The code presented above uses the Workers API as currently specified by the most recent draft. The current implementation in recent Firefox builds has some differences, the primary one being that the structured cloning algorithm is not implemented. Instead, Firefox appears to call toString() on the message argument to postMessage() if it is not already a string.

This can be worked around, but the solution depends to some extent on the data being passed. In the code above, we are passing Arrays, so we would never expect to see e.data of type 'string' in a message event handler. Hence we can use this in the event handler to detect when the message channel implementation is not using the cloning algorithm, and deserialize the string message ourselves. All that remains is to ensure that the string value sent when the cloning algorithm is not in use contains the information required. Since Firefox uses .toString(), if we do not intervene a string will be sent over the channel and information will be lost, but the intervention required is fairly trivial: we simply wrap the message argument to postMessage() in a utility function Fx() which adds an appropriate toString method. This has one side effect under the cloning algorithm, which is that the object passed will have a toString property set to null, but this is tolerable for our purposes.

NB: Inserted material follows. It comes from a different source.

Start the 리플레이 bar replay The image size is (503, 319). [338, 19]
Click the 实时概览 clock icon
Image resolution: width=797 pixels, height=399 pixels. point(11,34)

Here is a snippet of the current workaround:

/* the message event handler: */
 function onmsg(e){var op,args,x
  x=e.data
  if(typeof x=='string')x=JSON.parse(x)
  op=x.shift()
  /* ... */}
 
/* the postMessage calls are actually written 
   as, e.g: */
 
 wkr.postMessage(Fx(["eval",expr]))}
 
/* the Fx workaround: */
 function Fx(x){
  if(typeof x=='string')return x
  x.toString=function(){
   delete this.toString
   return JSON.stringify(this)}
  return x}}

Values representable as JSON are a subset of those handled transparently by the structured cloning algorithm, so this is not an ideal workaround. Using .toSource() and eval() in place of JSON.stringify and .parse() is another possibility. Of course, we could also write custom functions to serialize and deserialize the data we send. None of these approaches is fully satisfactory, and hopefully this Firefox limitation will soon be lifted.

Safari Compatibility

Safari 4 has Worker support, but, like Firefox, does not support the structured cloning algorithm. It also does not have native JSON support, as used in the Firefox workaround. It seems to use the same toString() approach, so the same code path is followed, but the JSON reference throws an exception.

To work around this we include the json2.js library if necessary. In the main page, we can simply include this as we would any other script,

<script src=/compat/json2.js></script>

but in the Worker itself, we do not have access to global objects defined by the scripts on the main page.

To meet this requirement, the Workers draft includes a utilities API which can be used to load required script dependencies, among other things.

In the worker, we first detect whether the JSON object is present (as it is in recent Firefox builds), and if not, we use the importScripts() function to load json2.js.

if(!('JSON' in this))
 importScripts('/3box/compat/json2.js')

With this change, the JSON code path works in Safari 4 just as it does in Firefox, only using the slower non-native implementation of JSON.

Demo

The code presented above is simplified, but the full working example can be seen in the 3box demo. You will need a recent Firefox 3.5 preview or nightly build for the Workers support. In Firefox 3, the earlier code will be used which does not rely on Workers.

Currently, the Worker-enabled 3box has the same features, only without hanging the UI. This is already a significant improvement, but there are more new features in the works that would simply be impractical without Web Workers. I hope to write more about Web Workers as these features are developed.